規模は大小様々だが、それぞれに土地特有の雰囲気があって面白い。
僕が一番印象に残っているのは、キルギス第2の都市オシュのバザール。
このバザールの特徴は、キルギス人以外にウズベク系、ロシア系をはじめとして諸民族の多彩な顔ぶれが見られること。
といっても、初めて訪れた頃は、はっきりと見分けなんてつくわけもない。
いろんな人を見て思うのはただ一つ。
「恰幅のいい、おっかさんみたいなおばさんが多い」、ということくらいのものだ。
でもそれは、僕にとってとても嬉しいこと。
こうした恰幅のいいおばさんたちのいないバザールなんてバザールじゃない、とさえ僕は思う。
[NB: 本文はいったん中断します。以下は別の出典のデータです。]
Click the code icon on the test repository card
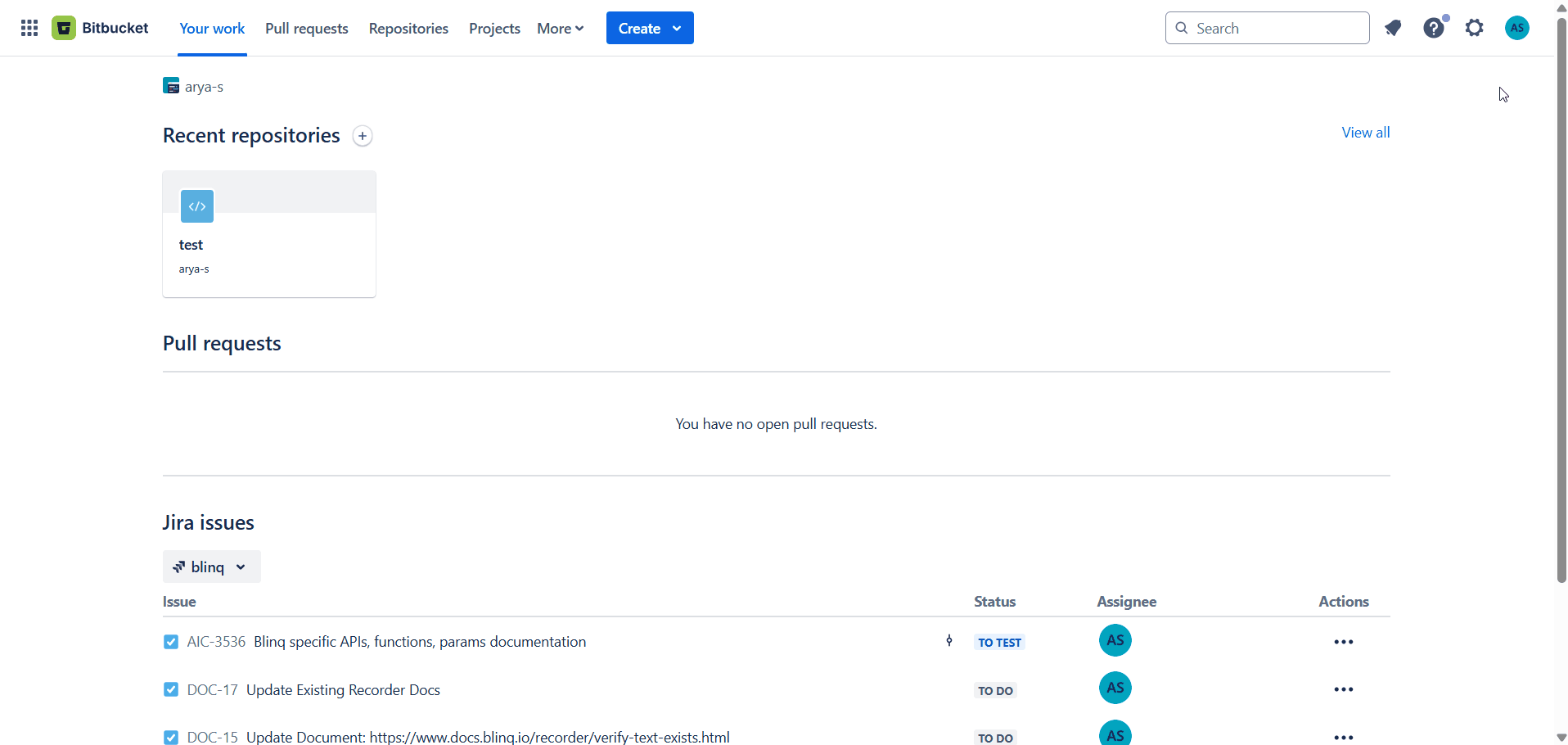[x=196, y=206]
恰幅のいいおばさんたちがいるだけで、なんだかバザールが活気づいて見える。
恰幅のいいおばさんが売っているぷりっとしたトマトや、焼きたてのパンなんかを見ると、つい買いたくなってしまう。
「おめさ、どっがら来た? アメリガか? イダリアか?」
まるでそんな感じで陽気に話しかけてくるおばさんたち。
「明日も来い」と言って帰り際にムギュっと抱きしめらたりすると、そのふくよかな体に埋もれたまま、僕はおばさんの体の一部になってしまったような気分になる。
そんなやりとりを歩く先々で繰り返しながら、言葉も次第に覚えていく。
そしていつのまにか、キルギスという国を好きになっている自分に気がつくのだ。